Data extracted from a collection
★ ★ ★ ★

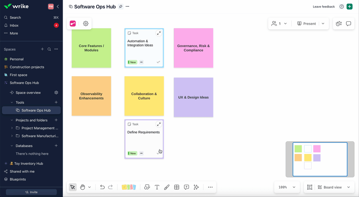This screenshot has height=197, width=359.
Task: Select the hand pan tool
Action: tap(83, 187)
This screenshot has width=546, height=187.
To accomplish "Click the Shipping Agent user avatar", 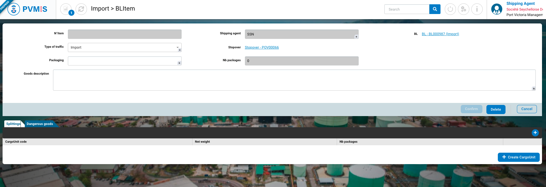I will [x=497, y=9].
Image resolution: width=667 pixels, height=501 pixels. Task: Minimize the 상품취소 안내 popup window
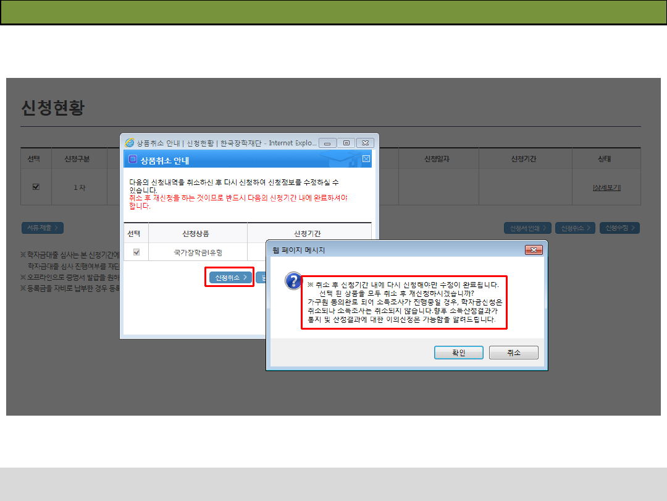[327, 143]
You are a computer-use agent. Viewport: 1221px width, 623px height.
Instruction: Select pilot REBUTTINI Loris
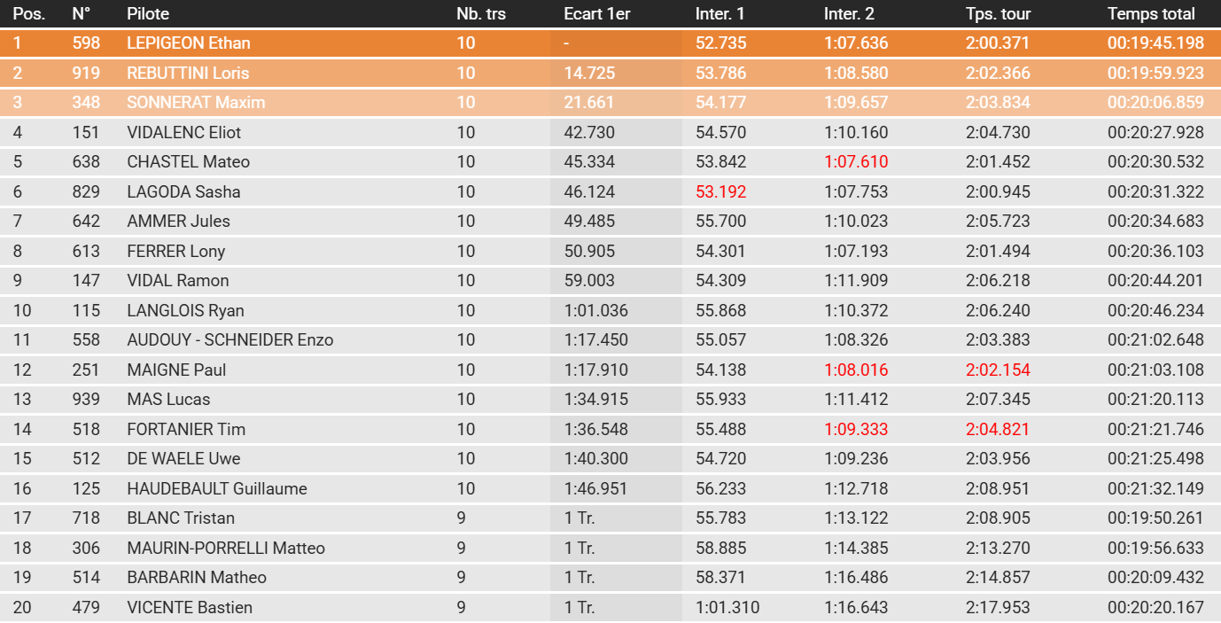point(188,73)
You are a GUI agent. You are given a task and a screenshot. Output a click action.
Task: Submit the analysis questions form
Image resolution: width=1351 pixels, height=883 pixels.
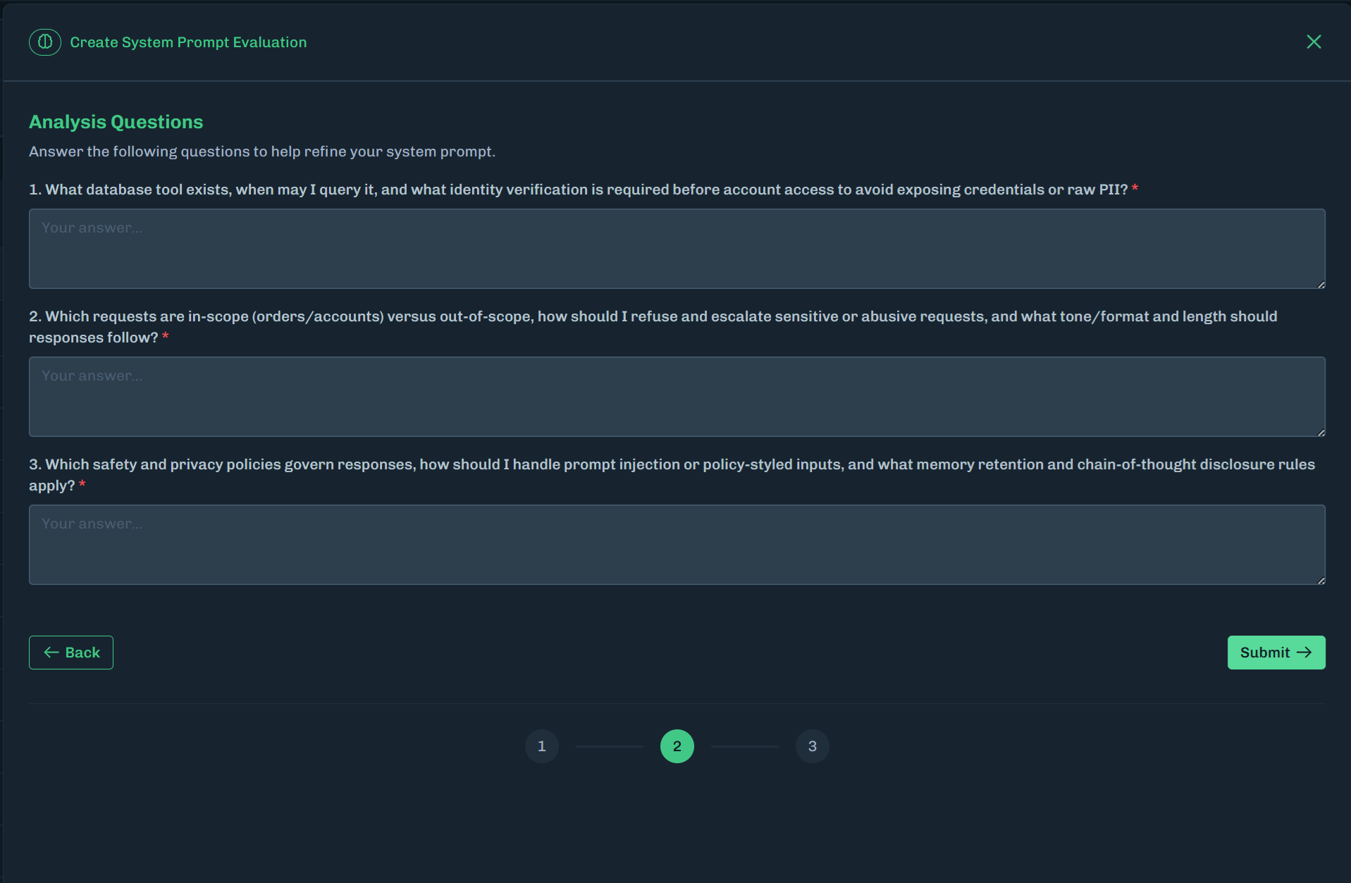point(1276,653)
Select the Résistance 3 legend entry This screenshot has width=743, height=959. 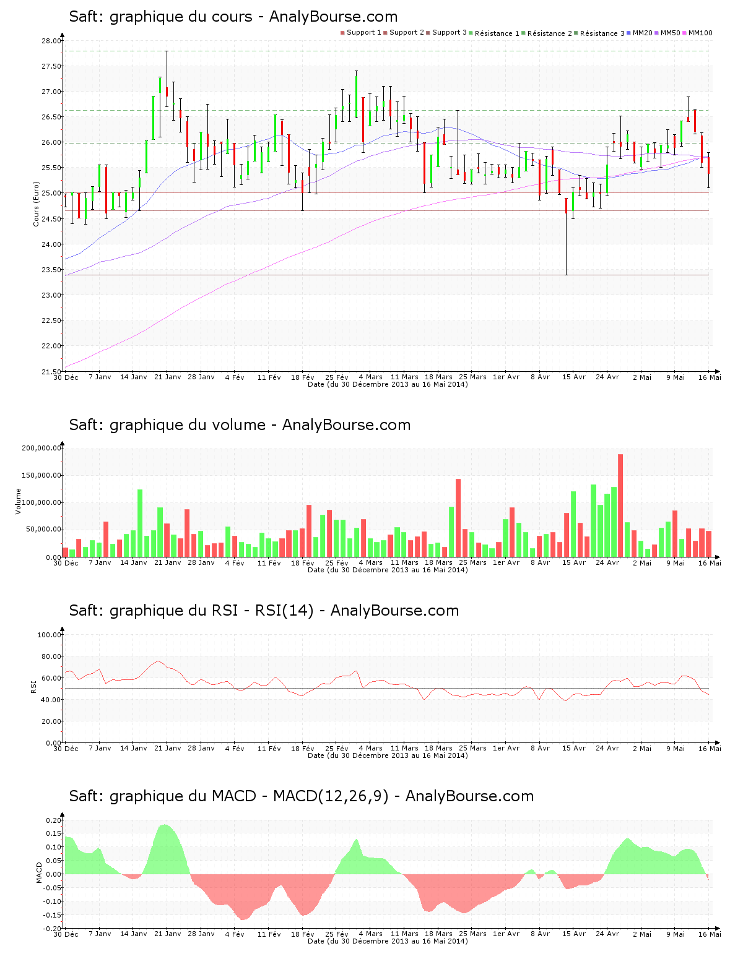(x=602, y=33)
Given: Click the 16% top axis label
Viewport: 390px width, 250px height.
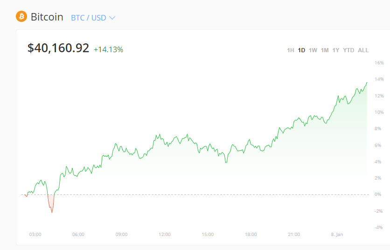Looking at the screenshot, I should 379,63.
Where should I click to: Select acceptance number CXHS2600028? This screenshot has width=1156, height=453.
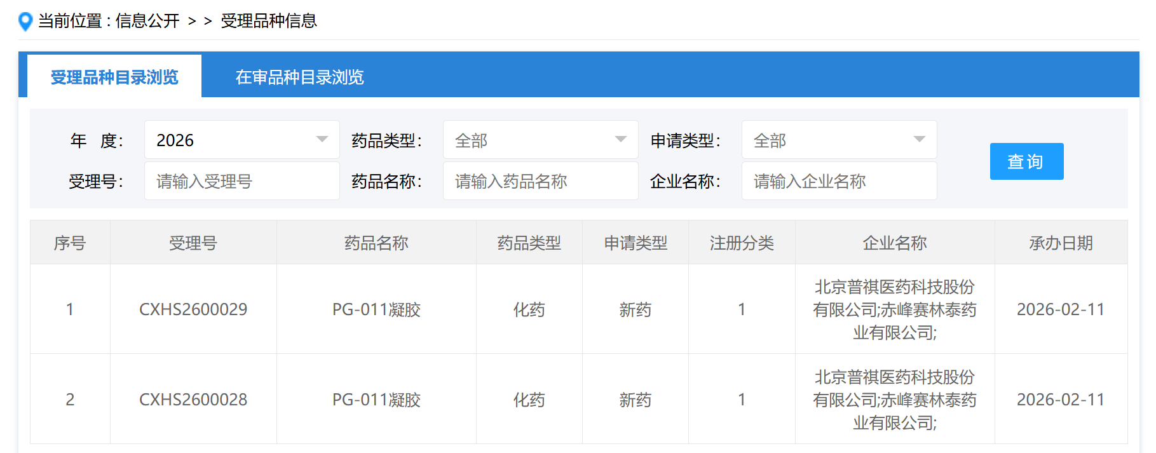(x=193, y=400)
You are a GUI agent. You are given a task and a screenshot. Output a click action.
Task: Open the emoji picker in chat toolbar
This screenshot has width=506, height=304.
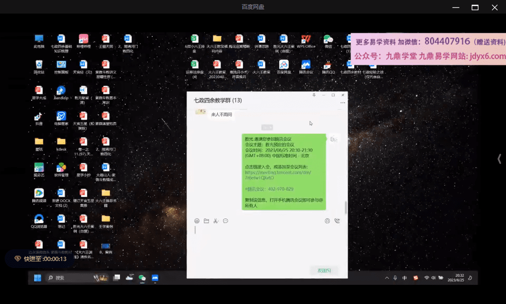(x=197, y=221)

★ ★ ★ ★

### [INSTRUCTIONS FOR THE TASK]
Begin at the line that contains "Given: Click the 16% top axis label" and transcribe exactly, and only, each line through the final line of the data above, both included; the pictures do not go in.

### [RESPONSE BELOW]
Given: Click the 16% top axis label
Viewport: 390px width, 250px height.
Looking at the screenshot, I should 379,63.
Where should I click to: Select acceptance number CXHS2600028? This screenshot has width=1156, height=453.
(x=193, y=400)
You are a GUI agent. You are given a task and a screenshot. Output a click action.
Task: Open the emoji picker in chat toolbar
This screenshot has width=506, height=304.
(x=197, y=221)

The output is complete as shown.